Irakly (Ike) Kaveladze, from his Twitter account. (Twitter)
Irakly (Ike) Kaveladze, from his Twitter account. (Twitter)

The California businessman who took part in a meeting between Donald Trump Jr. and a Russian lawyer in June 2016 was the focus of a congressional inquiry into possible Russian money laundering in November 2000.

Irakly (Ike) Kaveladze, who immigrated to the United States from the former Soviet republic of Georgia in the early 1990s, set up 2,000 corporations in Delaware for Russian brokers, according to the report by an arm of Congress that is now known as the Government Accountability Office.

Some of the corporations operated as shell companies and were used to move about $1.4 billion through more than 100 accounts at Citibank of New York and the Commercial Bank of San Francisco, the GAO report said.

“These banking activities raise questions about whether the U.S. banks were used to launder money,” said the report.

The banks said "no illegal activity in the Kaveladze-related accounts" was found, but they closed the accounts after they were contacted by investigators.  

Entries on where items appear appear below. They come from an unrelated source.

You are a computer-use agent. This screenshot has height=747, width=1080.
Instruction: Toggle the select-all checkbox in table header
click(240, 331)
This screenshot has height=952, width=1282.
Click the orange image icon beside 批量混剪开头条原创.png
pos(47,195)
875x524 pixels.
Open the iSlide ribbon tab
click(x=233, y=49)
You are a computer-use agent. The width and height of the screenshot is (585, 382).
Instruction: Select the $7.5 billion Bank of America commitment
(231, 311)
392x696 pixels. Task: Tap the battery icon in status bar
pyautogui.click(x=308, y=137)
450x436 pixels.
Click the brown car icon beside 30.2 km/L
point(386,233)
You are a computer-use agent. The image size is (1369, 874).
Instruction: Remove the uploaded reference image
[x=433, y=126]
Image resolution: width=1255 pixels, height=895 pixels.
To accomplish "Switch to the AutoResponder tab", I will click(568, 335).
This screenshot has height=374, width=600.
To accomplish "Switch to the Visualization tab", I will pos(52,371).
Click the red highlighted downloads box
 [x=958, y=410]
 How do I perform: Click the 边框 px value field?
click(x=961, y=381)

Kaveladze told investigators that he did not know who owned the corporations because the law in Delaware, which permits an unusual degree of secrecy for registered corporations, did not require it. 

He told the New York Times at the time that he had done nothing wrong, calling the congressional inquiry “another Russian witch hunt in the United States.”

Kaveladze’s attorney, Scott Balber, did not immediately return a request for comment on Tuesday.

Earlier Tuesday, Balber confirmed that Robert S. Mueller III, the special counsel investigating possible collusion between Donald Trump’s presidential campaign and the Russian government, had contacted Kaveladze for information about a meeting he attended at Trump Tower on June 9, 2016.

At that meeting, a Russian lawyer, Natalia Veselnitskaya, provided Donald Trump Jr., the candidate's oldest son, what he was told was damaging information on Trump's rival, Hillary Clinton.

Kaveladze attended the meeting at the request of Aras Agalarov, a billionaire Russian developer with close ties to the Kremlin, Balber said. Kaveladze has worked for the Agalarov firm, one of the largest development companies in Russia, since 2004, he said.